Dame Cindy and Dr Davies headed to South Canterbury for a regional visit to Timaru. Their Excellencies first engagement was a powhiri at Arowhenua Marae, which lies between the junction of the Temuka and Opihi Rivers. In her korero at the marae, Dame Cindy spoke of the extraordinary success Ngāi Tahu has had in protecting and enhancing its taonga, and creating opportunities for tamariki and whānau. Dame Cindy and Dr Davies visited Arowhenua Māori School, where the young students performed a kapa haka.
Dame Cindy visited Arowhenua Whānau Services – a Māori Health Provider providing a marae-based health clinic, mental health services and Tamariki Ora. To sum up the significant work they do for their community, it can be described in the whakatauki they in their clinic – “Me mahi tahi tātou mō te oranga o te katoa. We should work together for the wellbeing of everyone”.
That evening, Their Excellencies host a reception for community leaders in the Timaru area, including some recent recipients of New Zealand Royal Honours.

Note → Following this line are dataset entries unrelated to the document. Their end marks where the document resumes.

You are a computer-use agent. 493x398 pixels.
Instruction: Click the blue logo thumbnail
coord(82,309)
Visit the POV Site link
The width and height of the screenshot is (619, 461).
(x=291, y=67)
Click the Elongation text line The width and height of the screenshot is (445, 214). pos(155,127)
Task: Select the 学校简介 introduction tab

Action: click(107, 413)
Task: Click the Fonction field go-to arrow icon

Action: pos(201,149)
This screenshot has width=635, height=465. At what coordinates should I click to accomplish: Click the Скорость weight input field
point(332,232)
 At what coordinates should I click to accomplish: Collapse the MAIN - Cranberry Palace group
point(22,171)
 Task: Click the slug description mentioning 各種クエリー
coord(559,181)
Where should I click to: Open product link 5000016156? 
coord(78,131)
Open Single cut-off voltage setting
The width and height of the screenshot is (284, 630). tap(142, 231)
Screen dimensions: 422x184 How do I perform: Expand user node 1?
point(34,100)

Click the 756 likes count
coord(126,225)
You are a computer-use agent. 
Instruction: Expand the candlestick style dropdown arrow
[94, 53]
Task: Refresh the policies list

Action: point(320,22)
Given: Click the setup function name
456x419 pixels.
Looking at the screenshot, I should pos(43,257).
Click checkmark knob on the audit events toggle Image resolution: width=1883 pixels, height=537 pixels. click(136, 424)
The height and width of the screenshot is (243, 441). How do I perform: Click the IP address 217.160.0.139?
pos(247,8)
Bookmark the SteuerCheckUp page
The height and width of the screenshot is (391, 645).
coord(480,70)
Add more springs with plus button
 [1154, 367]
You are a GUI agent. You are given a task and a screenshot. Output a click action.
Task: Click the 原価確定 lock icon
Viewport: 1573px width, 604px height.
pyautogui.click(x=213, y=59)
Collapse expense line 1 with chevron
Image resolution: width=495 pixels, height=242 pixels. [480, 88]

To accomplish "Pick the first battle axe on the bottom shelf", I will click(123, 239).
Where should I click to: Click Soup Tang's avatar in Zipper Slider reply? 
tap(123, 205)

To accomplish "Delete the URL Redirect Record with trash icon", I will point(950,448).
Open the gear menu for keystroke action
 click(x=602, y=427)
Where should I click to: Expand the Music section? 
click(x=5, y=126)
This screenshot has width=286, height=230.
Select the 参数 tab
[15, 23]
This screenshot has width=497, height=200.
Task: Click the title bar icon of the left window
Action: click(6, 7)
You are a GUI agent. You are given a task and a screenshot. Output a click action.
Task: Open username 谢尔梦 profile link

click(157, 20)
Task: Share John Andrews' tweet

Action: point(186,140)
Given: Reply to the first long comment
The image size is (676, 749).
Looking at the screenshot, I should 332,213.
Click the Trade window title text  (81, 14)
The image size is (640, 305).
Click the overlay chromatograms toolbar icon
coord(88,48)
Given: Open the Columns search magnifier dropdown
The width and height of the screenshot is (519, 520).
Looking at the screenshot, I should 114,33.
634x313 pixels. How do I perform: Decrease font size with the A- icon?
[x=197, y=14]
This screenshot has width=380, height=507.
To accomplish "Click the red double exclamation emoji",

After seeing the rock art, Dame Cindy and Dr Davies met with Presbyterian Support South Canterbury and some of the former refugee families making Timaru their home. PSSC Refugee Settlement Service provides settlement support to the refugees, linking them with community support and services, so that after a year, those families will have the knowledge and confidence to independently access and use mainstream services. PSSC, with its dedicated team of staff and volunteers, will be resettling up to 110 Syrian refugees per year over the next two and a half years.
The final engagement took Dame Cindy and Dr Davies to Maungati, just inland from Timaru, to see the newly unveiled Windhausen Land Girl Monument on the Rongomaraeroa Peace Walk. The monument commemorates the Women’s Land Service members, also known as ‘land girls’, who kept the country’s farms going while men fought overseas during World War II.